▶ **Task instructions**:
Using the data below, gather each line that includes the word "computer".

Data to process Start Marker

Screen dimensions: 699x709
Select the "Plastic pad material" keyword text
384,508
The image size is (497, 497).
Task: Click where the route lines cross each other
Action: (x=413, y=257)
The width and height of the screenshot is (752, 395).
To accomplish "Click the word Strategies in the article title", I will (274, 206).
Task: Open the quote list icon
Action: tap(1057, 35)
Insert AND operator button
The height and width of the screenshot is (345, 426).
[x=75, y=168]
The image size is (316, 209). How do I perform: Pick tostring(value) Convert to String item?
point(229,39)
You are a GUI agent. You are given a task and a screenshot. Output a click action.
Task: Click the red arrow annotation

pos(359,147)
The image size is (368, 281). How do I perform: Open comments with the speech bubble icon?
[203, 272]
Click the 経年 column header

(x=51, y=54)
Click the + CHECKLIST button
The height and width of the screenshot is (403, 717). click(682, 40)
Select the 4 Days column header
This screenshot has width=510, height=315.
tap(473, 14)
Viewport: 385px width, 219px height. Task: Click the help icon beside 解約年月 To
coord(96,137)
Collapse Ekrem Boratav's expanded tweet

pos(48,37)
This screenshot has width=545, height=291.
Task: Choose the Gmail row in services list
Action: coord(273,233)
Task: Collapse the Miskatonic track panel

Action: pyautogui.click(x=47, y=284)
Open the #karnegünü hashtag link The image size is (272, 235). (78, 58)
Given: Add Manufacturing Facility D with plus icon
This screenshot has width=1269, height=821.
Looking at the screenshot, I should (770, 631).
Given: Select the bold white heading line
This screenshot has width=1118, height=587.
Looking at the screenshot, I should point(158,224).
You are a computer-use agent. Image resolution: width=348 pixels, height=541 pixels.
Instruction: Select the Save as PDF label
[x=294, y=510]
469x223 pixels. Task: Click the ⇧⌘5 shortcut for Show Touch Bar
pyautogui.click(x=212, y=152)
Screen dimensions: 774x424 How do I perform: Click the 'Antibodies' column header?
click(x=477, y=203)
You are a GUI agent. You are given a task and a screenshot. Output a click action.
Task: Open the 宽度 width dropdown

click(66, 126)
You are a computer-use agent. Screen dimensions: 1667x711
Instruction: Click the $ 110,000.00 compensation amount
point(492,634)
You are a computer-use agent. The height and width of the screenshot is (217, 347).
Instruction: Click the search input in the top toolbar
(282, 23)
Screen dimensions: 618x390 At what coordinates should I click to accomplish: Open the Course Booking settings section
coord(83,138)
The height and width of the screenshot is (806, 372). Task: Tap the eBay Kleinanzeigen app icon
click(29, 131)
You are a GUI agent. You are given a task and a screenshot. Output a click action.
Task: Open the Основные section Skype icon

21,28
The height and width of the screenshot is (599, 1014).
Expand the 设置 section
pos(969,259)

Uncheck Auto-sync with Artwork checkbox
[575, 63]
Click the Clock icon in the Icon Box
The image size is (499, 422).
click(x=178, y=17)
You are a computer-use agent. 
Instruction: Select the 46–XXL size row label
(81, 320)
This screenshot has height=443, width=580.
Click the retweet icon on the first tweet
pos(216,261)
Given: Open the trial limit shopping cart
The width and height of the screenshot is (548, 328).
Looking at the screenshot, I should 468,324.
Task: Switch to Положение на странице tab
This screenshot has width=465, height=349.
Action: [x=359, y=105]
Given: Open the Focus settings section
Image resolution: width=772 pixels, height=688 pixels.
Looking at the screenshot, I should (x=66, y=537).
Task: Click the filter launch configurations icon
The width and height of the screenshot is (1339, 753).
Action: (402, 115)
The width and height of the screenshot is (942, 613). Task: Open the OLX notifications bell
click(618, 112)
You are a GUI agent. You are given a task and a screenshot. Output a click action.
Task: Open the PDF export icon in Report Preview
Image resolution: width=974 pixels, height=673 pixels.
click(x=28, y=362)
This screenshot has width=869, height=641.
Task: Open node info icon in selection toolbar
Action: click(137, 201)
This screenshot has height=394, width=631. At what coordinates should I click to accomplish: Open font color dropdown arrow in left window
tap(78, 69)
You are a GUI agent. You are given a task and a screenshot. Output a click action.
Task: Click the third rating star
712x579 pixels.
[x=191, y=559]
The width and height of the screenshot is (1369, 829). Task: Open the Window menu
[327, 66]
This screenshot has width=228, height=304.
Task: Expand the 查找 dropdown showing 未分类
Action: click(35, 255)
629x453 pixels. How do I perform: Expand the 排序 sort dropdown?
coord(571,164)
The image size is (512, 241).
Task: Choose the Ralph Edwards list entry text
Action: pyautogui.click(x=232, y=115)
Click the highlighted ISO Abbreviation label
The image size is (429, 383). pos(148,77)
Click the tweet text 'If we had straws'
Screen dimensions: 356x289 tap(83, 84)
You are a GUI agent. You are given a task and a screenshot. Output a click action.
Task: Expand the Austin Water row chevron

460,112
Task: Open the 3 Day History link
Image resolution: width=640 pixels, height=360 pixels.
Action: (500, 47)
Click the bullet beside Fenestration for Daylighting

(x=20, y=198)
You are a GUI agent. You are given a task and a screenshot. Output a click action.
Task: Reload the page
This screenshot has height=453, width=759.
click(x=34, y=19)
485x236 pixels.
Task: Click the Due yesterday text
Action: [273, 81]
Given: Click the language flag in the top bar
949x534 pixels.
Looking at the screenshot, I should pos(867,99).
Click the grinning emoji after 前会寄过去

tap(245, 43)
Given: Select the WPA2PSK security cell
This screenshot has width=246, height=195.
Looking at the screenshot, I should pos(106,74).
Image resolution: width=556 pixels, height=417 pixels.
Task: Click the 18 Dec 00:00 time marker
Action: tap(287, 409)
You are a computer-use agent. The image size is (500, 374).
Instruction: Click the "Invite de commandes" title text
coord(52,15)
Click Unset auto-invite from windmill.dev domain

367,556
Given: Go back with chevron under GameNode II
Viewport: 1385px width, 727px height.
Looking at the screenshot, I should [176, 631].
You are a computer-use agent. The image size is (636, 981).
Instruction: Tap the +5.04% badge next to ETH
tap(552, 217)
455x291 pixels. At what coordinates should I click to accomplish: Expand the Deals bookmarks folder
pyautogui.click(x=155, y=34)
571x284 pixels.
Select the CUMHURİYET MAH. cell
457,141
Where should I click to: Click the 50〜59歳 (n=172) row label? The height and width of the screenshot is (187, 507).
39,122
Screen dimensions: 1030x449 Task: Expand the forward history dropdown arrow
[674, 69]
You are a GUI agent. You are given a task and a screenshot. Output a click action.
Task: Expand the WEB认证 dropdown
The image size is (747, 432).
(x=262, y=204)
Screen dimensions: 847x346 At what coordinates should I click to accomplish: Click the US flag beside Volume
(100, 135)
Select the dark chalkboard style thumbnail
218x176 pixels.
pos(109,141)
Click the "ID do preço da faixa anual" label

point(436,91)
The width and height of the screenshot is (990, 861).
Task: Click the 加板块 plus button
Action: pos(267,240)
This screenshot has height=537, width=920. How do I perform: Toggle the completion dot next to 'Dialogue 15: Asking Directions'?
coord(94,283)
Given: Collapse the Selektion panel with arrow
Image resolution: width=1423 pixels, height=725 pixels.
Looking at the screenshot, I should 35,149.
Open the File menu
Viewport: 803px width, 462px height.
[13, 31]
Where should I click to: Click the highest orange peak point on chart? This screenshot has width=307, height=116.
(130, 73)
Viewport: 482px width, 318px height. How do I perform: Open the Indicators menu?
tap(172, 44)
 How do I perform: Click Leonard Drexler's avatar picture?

Data to process End Marker

▶ **Result of the task**:
You are a computer-use agent. Image resolution: width=348 pixels, height=541 pixels.
You are a computer-use agent. Screen dimensions: 1667x711
You are a computer-use agent. The height and width of the screenshot is (217, 347).
You are a computer-use agent. 
You are a computer-use agent. The image size is (500, 374).
You are a computer-use agent. The image size is (636, 981).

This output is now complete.